I wasn't actually bothered about breakfast, I just said I'd get myself something later. I was overthinking concerned that perhaps I should have been bothered. I am very low maintenance, but I'm not sure that's always a desirable thing to be.

OP posts:
Crowfeet · 22/05/2025 17:25

For me, the main thing I’d want in a partner is kindness & honesty, plus obviously having a spark. Whether they remembered to buy bread when I came to stay wouldn’t matter, we’d just pop out for brekkie. I do think you’re perhaps overthinking this situation and that may be your personality quirk. Honestly, some of the best people in life are the scatty, eccentric ones who due to this have the inability to play mind games or be dishonest. These people can be hidden gems if you’re prepared to live with a little bit of chaos in your life.

GiveDogBone · 22/05/2025 18:13

Ignore the MN man-haters. He’s a man living on his own. This is what they do.

independentfriend · 22/05/2025 18:41

This could become a quirky thing for the two of you. I'd be annoyed staying some where there wasn't breakfast and wouldn't have a guest unless I knew I had breakfast food for them.

I'd start a discussion before staying again - do I need to bring breakfast with me/ buy something on the way? For me, the immediate problem would be fixed because I'd have food available for breakfast and I'd care more about than than somebody being inconsiderate if they were considerate in other ways. I think this would be the same for me if it was a partner / friend/ relative.

feelingbleh · 22/05/2025 18:47

I don't think its a major problem i wouldn't split up with someone over it. If he's been living along for a while and is use to doing his own thing its easy to forget these sort of things. Next time you plan to stay over say have you got anything in for breakfast or do you want me to pick something up on the way over

Buxusmortus · 22/05/2025 19:23

GiveDogBone · 22/05/2025 18:13

Ignore the MN man-haters. He’s a man living on his own. This is what they do.

Edited

No they don't. Not normal fully functioning thoughtful considerate middle aged adult men anyway.

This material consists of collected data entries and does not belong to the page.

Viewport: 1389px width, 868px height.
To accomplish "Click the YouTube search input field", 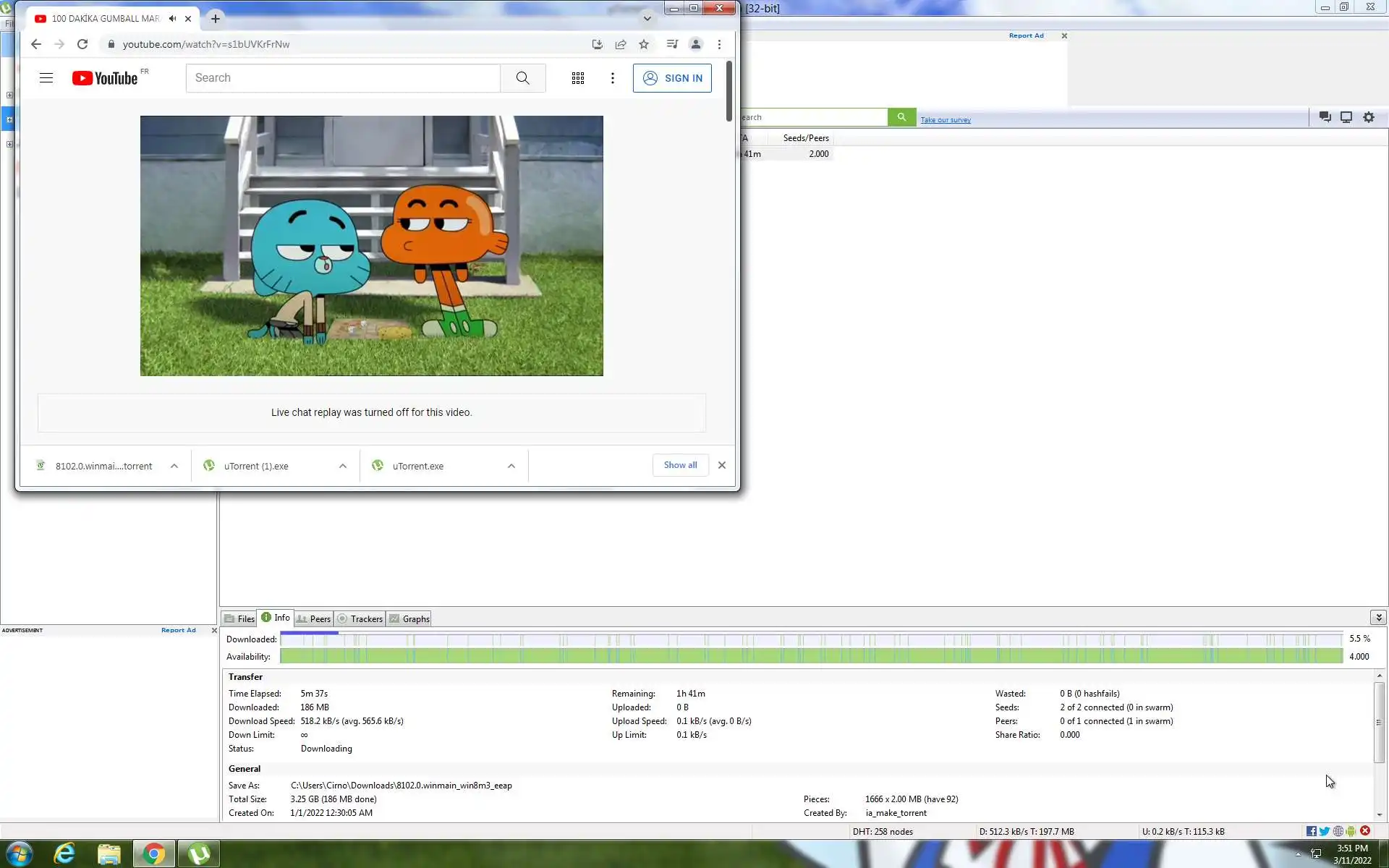I will [343, 78].
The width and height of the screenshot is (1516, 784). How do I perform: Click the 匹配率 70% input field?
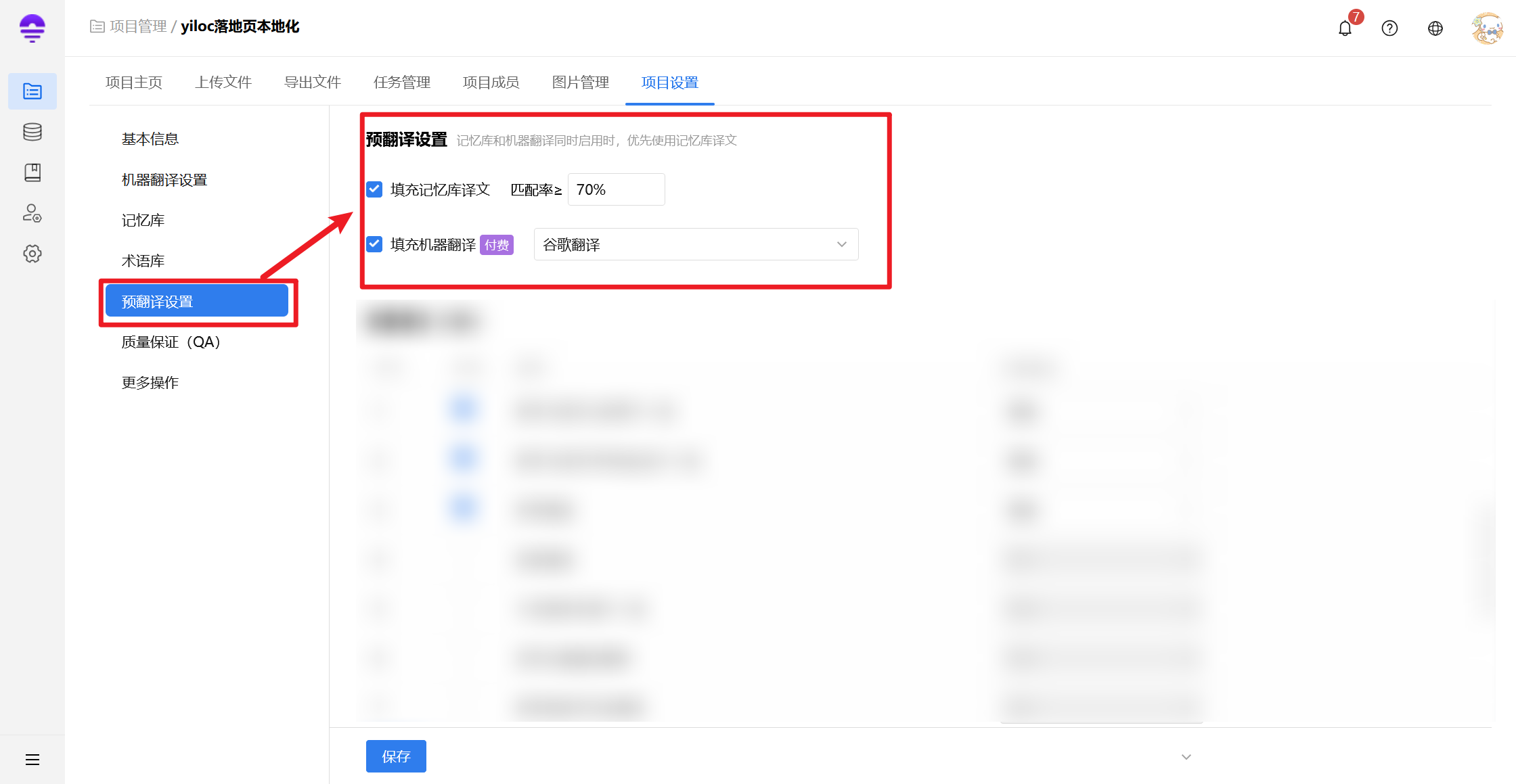[616, 189]
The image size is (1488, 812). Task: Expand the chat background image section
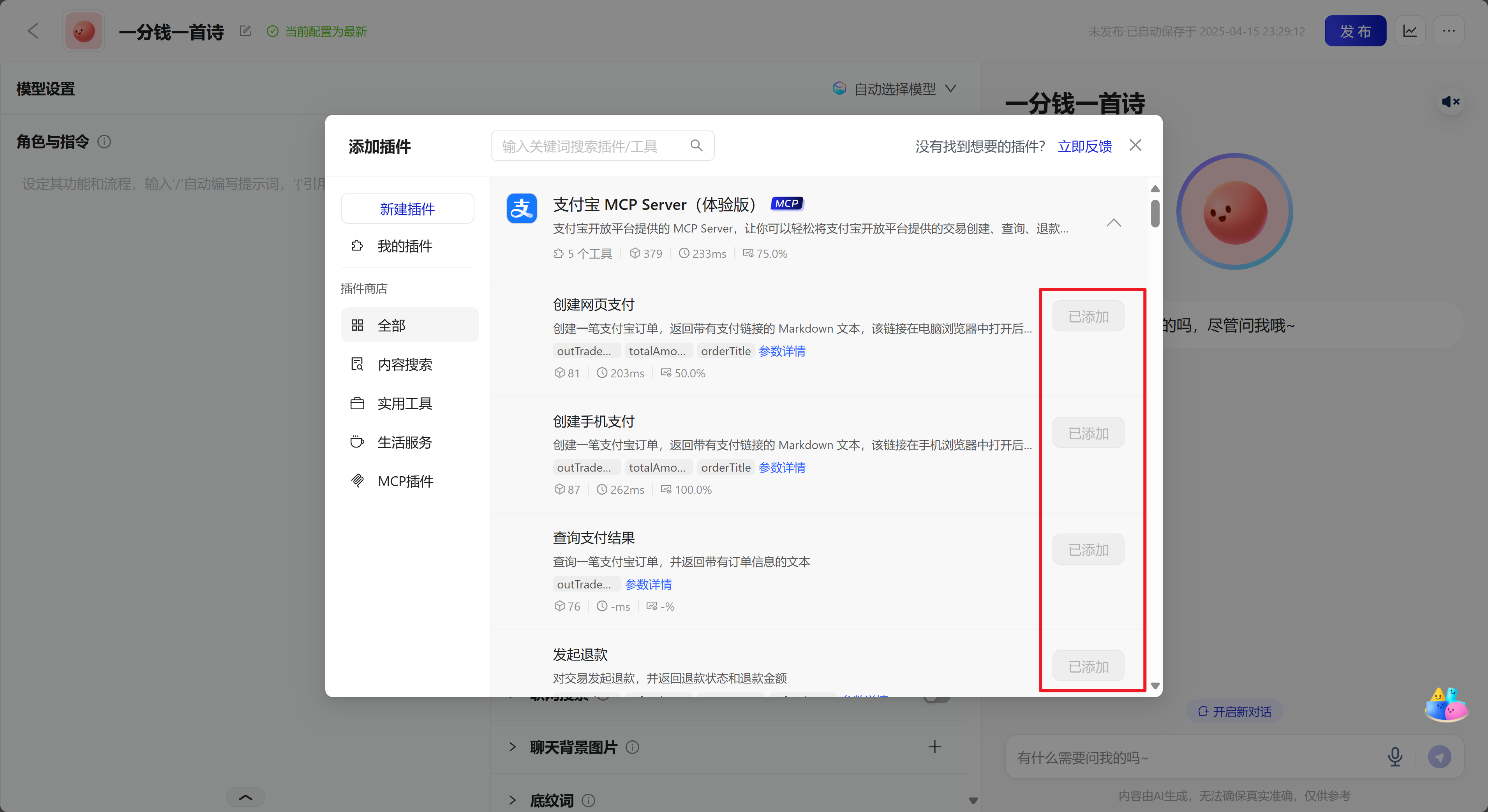(512, 747)
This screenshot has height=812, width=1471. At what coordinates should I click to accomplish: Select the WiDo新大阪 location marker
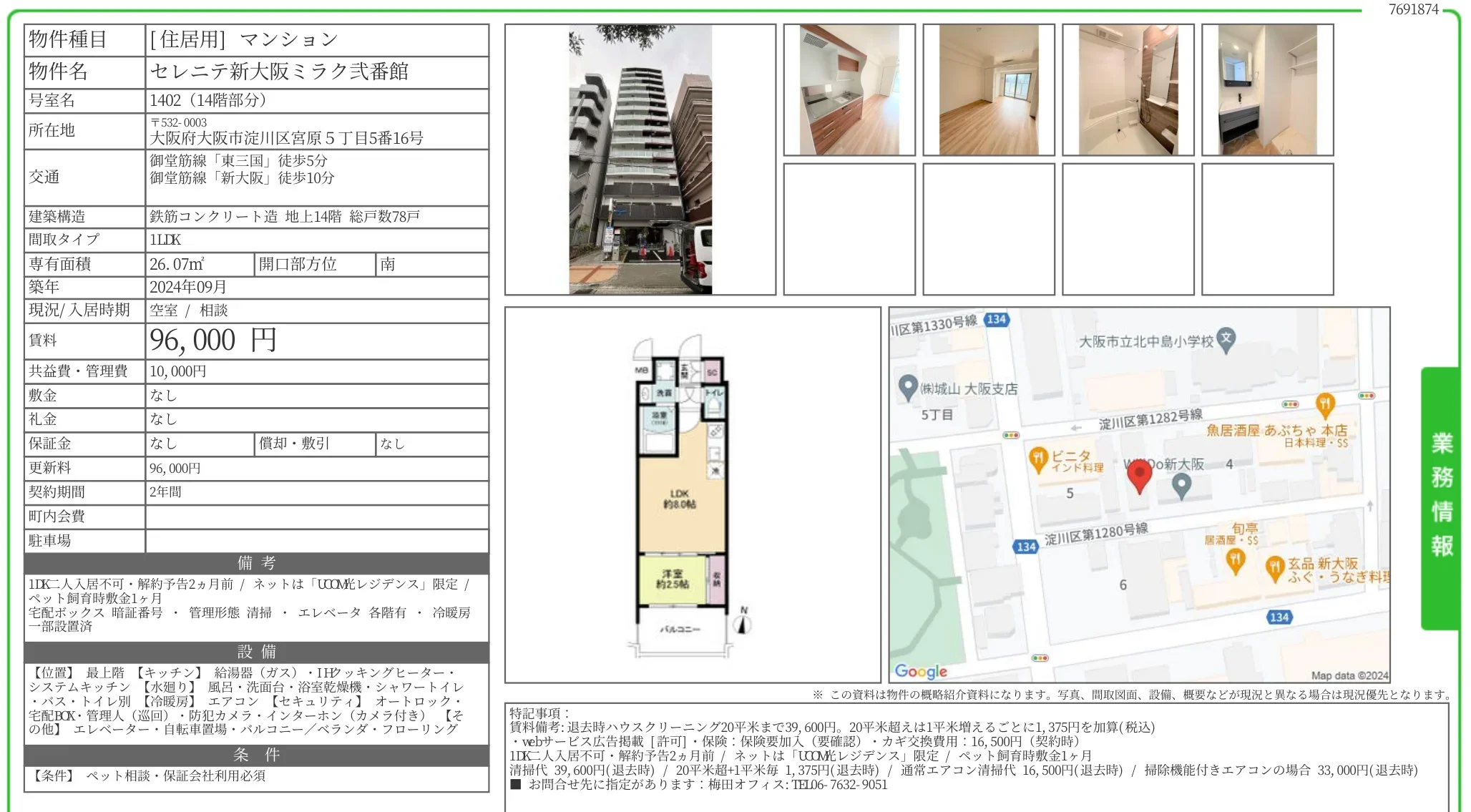(x=1181, y=483)
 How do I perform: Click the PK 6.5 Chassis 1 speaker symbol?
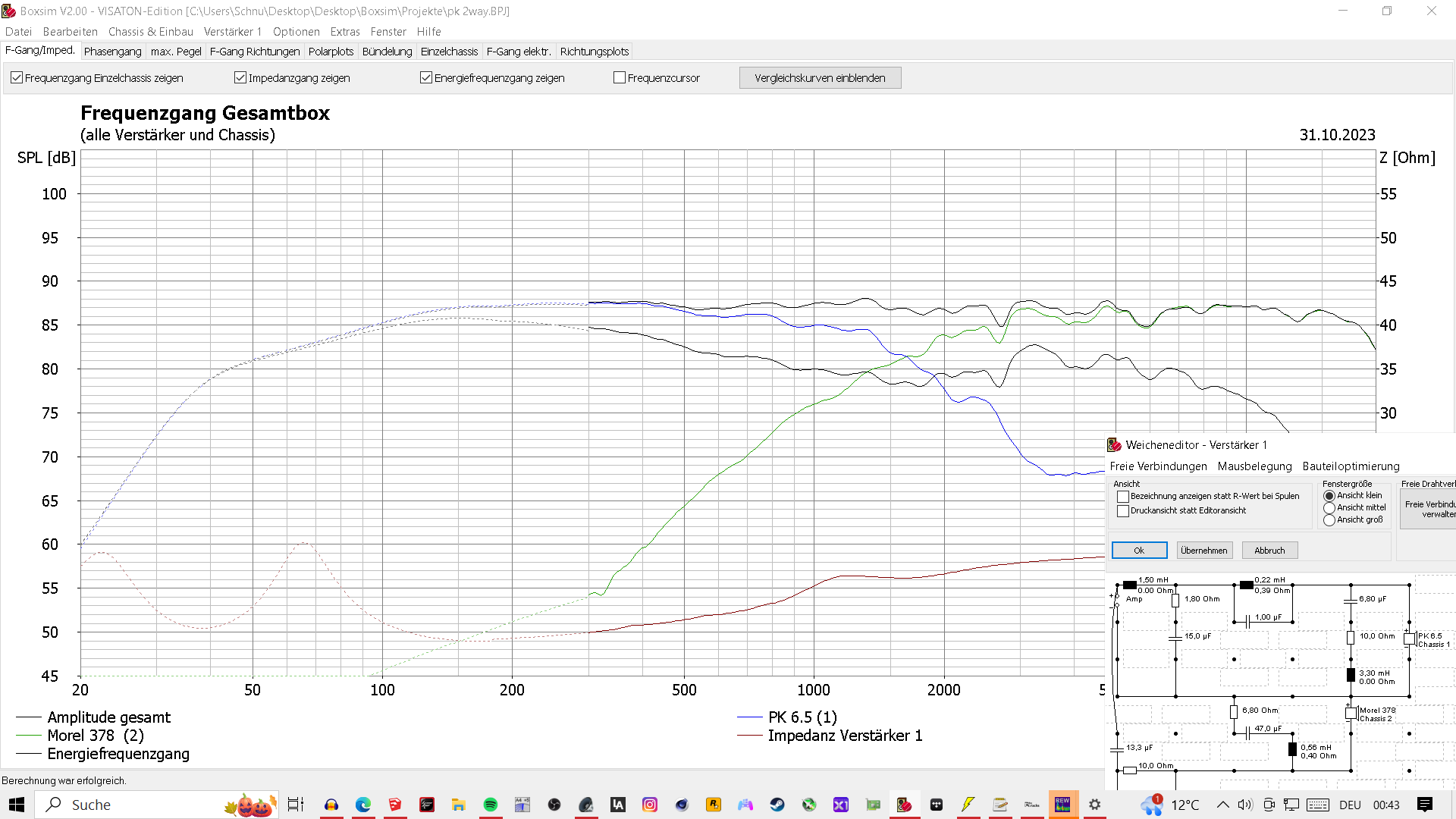click(x=1409, y=639)
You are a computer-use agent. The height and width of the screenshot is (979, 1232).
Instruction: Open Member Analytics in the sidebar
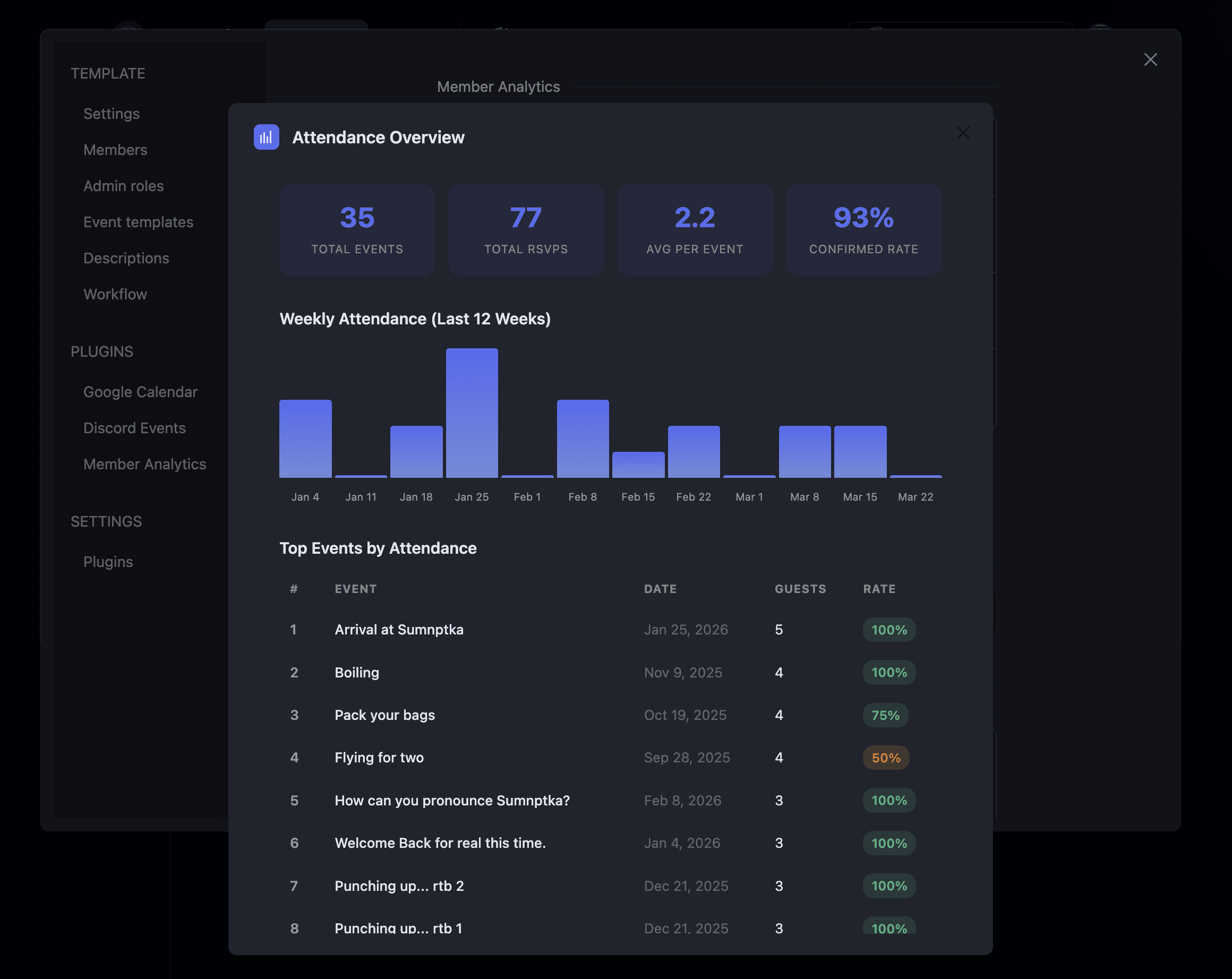(144, 465)
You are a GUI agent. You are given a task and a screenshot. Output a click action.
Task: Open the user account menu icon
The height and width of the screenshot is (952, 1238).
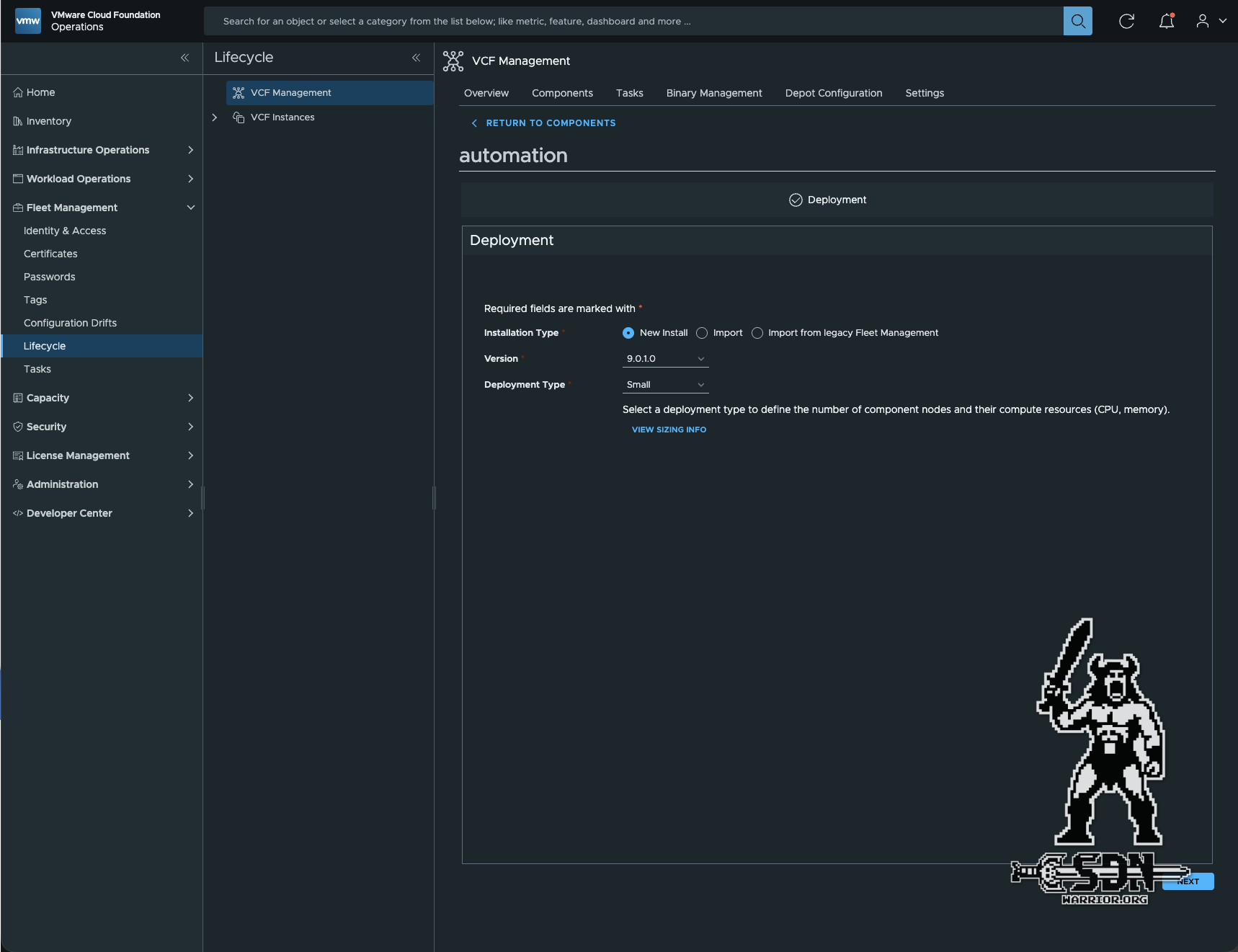coord(1202,21)
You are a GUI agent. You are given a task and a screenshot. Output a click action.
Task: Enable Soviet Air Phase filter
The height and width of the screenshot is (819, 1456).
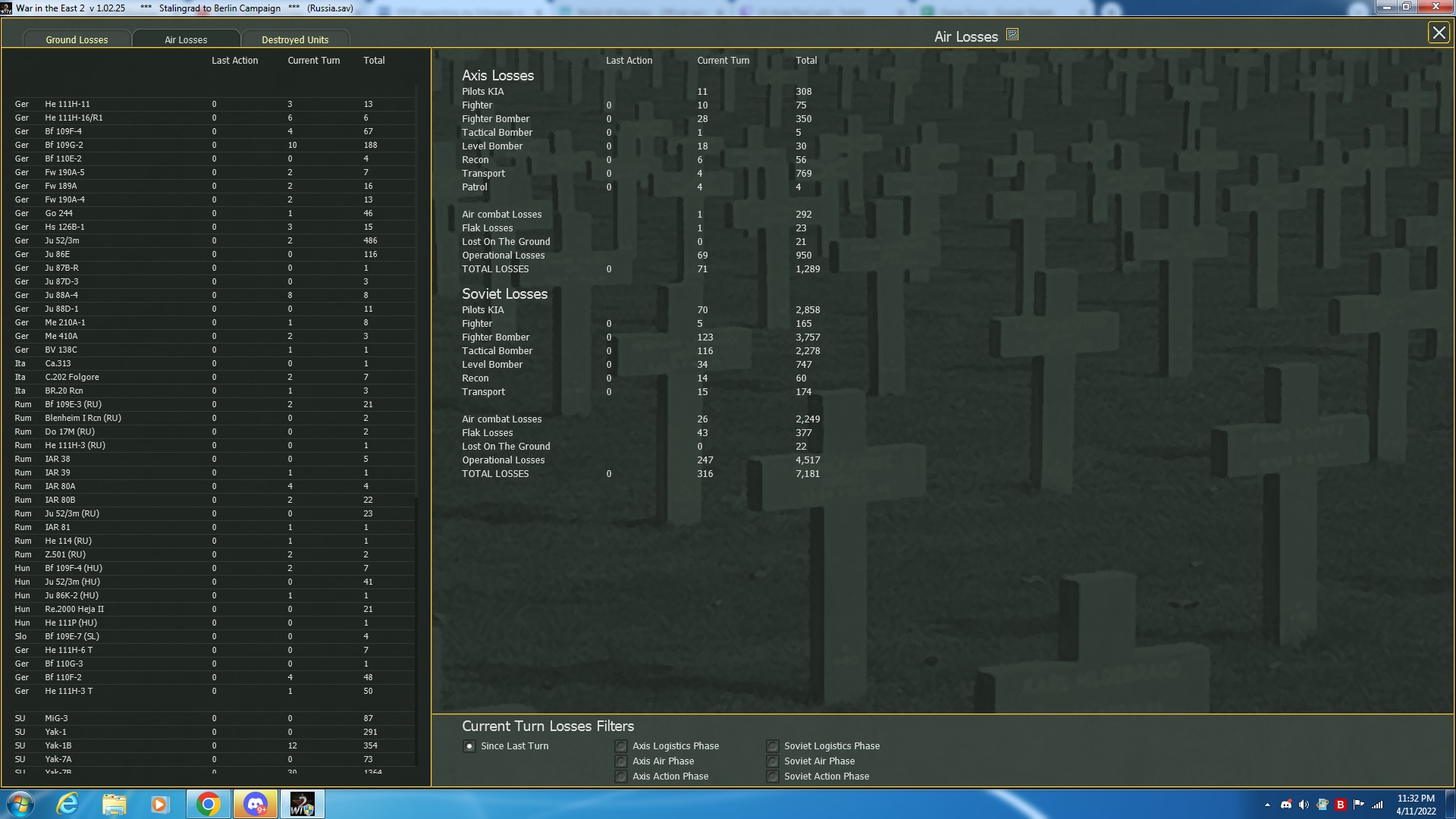click(x=773, y=761)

So many women on here with pitifully low standards for male behaviour.

Gingernan · 22/05/2025 19:34

My adult daughter is just like that, she has just been diagnosed with adhd.Loveliest person but not great with the practicalities! I suggest you take a few breakfast bits over and hope he takes the hint for next time.

Platespace · 22/05/2025 21:28

Buxusmortus · 22/05/2025 19:23

No they don't. Not normal fully functioning thoughtful considerate middle aged adult men anyway.

So many women on here with pitifully low standards for male behaviour.

Whi wants a normal middle aged man though? 😉

OP posts:
MagicalMystical · 22/05/2025 21:41

Buxusmortus · 22/05/2025 19:23

No they don't. Not normal fully functioning thoughtful considerate middle aged adult men anyway.

So many women on here with pitifully low standards for male behaviour.

I think the difference is that this man is gloriously un- fully functioning and all the better for it!

PaperSnowAGhost89 · 22/05/2025 22:40

He's 48 years old! WTF 🤣 I assumed you were both under 30 when I began to read this. He needs to grow up a bit and start being more responsible tbh. It must be so expensive and so horrendously inconvenient to live like that. I'm sure he's a lovely bloke but he needs some work for sure. Is he possibly a tiny bit on the spectrum? as that the only legit reason. I can think of for living like this!